» **WORK REQUEST**:
Could you say how many lines in the records include "bullet"? Please give the number by itself.

» **DATA EXTRACTS**:

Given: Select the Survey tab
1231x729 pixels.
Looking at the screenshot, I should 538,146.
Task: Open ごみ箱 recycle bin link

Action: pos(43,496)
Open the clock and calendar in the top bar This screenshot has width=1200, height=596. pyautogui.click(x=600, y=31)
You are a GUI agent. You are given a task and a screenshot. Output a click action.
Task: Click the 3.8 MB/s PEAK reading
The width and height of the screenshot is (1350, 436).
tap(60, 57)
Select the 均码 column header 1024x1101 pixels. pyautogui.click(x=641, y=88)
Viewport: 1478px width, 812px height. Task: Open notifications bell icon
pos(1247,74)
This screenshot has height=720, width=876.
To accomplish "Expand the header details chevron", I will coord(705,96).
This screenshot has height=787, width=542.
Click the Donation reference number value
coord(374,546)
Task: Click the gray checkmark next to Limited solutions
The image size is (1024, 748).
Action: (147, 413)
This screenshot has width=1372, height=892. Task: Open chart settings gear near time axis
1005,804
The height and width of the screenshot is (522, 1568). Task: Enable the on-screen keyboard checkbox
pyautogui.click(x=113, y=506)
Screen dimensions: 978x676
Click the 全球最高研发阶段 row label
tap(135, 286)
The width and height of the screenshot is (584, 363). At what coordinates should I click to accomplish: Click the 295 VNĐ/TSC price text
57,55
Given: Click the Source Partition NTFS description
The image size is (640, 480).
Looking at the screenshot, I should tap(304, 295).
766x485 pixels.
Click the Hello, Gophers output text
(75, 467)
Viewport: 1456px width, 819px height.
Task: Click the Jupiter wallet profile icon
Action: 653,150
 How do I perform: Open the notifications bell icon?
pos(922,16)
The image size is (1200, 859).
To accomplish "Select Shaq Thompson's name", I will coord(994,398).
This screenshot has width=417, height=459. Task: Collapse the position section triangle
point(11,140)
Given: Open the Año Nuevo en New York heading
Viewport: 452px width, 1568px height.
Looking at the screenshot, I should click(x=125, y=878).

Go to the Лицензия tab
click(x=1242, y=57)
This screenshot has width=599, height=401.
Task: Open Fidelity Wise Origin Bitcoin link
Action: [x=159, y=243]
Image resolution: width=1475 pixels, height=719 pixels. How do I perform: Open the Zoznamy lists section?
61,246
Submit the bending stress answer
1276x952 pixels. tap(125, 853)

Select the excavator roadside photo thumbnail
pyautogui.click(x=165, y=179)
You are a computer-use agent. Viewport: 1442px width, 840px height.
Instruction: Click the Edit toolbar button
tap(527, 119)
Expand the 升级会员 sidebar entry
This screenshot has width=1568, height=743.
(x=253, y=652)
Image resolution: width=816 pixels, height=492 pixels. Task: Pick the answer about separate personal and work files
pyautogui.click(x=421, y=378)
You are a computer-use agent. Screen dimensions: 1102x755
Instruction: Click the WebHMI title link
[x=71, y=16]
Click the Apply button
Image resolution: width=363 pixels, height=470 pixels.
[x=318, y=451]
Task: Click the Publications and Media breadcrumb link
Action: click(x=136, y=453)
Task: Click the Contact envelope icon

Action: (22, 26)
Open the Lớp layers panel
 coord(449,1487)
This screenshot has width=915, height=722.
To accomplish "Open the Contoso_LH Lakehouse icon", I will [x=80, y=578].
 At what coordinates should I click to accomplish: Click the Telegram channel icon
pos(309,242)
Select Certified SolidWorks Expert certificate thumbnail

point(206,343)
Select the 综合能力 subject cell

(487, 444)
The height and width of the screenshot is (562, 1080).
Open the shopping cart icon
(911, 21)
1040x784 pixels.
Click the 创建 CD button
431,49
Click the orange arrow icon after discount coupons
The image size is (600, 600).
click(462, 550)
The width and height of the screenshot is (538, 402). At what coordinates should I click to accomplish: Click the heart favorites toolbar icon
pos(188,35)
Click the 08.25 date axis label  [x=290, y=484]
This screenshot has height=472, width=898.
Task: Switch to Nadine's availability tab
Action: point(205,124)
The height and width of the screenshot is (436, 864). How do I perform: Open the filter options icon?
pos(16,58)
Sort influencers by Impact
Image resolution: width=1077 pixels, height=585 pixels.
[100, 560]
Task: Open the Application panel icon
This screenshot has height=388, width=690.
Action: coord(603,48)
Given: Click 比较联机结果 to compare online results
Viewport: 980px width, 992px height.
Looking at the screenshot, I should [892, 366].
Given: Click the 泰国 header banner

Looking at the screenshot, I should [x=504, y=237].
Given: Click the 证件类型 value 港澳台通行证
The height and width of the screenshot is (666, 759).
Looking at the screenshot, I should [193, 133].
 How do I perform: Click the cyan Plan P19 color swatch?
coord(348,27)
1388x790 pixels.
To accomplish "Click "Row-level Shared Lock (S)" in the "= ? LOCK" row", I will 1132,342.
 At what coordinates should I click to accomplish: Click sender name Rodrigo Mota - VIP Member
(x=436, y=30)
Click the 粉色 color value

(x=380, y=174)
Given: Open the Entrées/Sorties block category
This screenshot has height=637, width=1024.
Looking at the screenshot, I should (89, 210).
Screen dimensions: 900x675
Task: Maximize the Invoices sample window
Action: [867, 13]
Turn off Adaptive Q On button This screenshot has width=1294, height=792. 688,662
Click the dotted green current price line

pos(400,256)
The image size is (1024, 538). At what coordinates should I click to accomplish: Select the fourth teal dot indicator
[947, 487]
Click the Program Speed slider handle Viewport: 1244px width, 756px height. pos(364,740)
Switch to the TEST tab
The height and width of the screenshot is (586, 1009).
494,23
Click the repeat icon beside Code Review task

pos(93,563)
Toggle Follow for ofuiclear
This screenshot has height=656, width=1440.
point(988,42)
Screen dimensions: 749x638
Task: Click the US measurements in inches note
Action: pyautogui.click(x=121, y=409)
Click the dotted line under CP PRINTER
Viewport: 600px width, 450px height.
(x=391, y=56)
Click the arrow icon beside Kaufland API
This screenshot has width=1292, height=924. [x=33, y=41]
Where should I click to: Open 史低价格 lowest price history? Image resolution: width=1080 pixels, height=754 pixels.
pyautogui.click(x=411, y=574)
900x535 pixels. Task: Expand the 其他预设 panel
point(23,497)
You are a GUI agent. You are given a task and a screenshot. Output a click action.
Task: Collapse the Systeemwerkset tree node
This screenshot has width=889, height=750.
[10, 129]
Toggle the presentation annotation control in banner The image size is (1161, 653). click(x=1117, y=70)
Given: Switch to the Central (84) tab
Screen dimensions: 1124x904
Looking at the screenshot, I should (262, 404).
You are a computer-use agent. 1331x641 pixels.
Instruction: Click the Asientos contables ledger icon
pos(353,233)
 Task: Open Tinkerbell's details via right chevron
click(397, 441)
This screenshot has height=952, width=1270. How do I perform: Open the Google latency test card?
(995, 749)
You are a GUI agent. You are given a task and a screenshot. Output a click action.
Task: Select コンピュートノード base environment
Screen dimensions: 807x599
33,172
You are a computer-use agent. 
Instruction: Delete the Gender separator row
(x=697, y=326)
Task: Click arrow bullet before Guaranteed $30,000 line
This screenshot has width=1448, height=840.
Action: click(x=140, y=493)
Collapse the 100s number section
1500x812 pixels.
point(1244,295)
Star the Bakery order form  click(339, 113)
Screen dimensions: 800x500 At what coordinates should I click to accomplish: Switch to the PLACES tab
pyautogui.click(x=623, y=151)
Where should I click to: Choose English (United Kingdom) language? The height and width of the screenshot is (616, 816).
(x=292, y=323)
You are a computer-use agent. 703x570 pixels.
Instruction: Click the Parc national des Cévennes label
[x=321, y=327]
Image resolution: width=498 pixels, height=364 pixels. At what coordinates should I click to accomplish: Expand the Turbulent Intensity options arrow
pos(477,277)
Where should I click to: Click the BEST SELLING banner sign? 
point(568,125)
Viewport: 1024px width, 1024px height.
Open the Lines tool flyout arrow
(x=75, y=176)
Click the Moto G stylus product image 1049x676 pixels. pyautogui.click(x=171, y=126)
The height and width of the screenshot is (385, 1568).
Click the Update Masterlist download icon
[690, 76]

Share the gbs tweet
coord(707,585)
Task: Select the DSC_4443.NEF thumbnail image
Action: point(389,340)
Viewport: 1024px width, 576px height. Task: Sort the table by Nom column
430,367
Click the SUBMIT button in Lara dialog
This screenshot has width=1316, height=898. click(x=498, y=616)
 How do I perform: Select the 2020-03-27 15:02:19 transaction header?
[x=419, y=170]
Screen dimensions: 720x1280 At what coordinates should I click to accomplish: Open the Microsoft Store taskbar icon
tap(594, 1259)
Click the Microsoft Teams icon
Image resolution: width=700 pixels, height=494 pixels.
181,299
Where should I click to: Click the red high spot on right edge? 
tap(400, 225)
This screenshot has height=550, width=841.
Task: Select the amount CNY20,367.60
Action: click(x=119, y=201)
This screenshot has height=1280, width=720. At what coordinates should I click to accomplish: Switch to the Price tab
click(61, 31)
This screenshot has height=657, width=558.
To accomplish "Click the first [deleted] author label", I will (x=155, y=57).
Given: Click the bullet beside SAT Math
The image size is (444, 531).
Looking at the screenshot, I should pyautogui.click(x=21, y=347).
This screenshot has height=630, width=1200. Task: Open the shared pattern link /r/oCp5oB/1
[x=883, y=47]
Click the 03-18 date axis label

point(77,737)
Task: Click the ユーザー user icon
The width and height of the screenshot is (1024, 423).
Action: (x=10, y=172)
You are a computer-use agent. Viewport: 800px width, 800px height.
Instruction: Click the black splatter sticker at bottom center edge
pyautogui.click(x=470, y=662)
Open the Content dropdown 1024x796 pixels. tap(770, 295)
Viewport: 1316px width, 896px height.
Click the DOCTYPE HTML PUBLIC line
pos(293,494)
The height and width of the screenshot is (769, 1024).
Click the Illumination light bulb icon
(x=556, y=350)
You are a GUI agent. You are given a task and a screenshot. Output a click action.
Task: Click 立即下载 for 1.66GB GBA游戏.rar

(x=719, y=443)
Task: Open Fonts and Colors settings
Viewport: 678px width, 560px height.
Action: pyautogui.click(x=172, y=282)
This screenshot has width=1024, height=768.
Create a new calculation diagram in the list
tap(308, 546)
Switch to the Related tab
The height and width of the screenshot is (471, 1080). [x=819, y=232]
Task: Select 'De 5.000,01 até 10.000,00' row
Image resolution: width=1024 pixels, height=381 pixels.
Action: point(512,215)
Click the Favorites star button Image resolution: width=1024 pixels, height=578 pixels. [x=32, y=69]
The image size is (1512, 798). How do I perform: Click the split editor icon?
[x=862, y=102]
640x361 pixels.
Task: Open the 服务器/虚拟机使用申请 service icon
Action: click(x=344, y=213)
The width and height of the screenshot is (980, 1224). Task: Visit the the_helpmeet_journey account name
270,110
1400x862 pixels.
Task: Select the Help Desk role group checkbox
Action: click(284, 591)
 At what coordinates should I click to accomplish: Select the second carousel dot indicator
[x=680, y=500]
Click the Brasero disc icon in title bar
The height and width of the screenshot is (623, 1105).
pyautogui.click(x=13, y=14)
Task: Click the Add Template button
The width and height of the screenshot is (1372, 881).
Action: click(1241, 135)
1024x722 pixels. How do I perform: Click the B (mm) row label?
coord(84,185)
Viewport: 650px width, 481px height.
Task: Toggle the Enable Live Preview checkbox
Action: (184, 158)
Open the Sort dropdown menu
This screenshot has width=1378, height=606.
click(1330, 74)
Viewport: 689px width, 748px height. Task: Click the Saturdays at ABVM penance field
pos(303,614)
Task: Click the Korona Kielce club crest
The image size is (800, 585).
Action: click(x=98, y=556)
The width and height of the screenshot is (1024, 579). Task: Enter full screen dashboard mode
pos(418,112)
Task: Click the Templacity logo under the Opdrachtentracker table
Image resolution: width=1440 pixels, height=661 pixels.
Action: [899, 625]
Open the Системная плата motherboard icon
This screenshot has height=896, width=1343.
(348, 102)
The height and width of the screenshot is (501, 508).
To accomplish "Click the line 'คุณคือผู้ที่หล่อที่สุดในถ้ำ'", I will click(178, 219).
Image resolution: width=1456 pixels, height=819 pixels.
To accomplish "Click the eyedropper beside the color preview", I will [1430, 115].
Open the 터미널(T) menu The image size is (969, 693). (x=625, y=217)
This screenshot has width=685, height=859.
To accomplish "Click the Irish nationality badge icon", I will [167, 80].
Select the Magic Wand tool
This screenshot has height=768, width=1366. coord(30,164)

» **ANSWER BELOW**:
2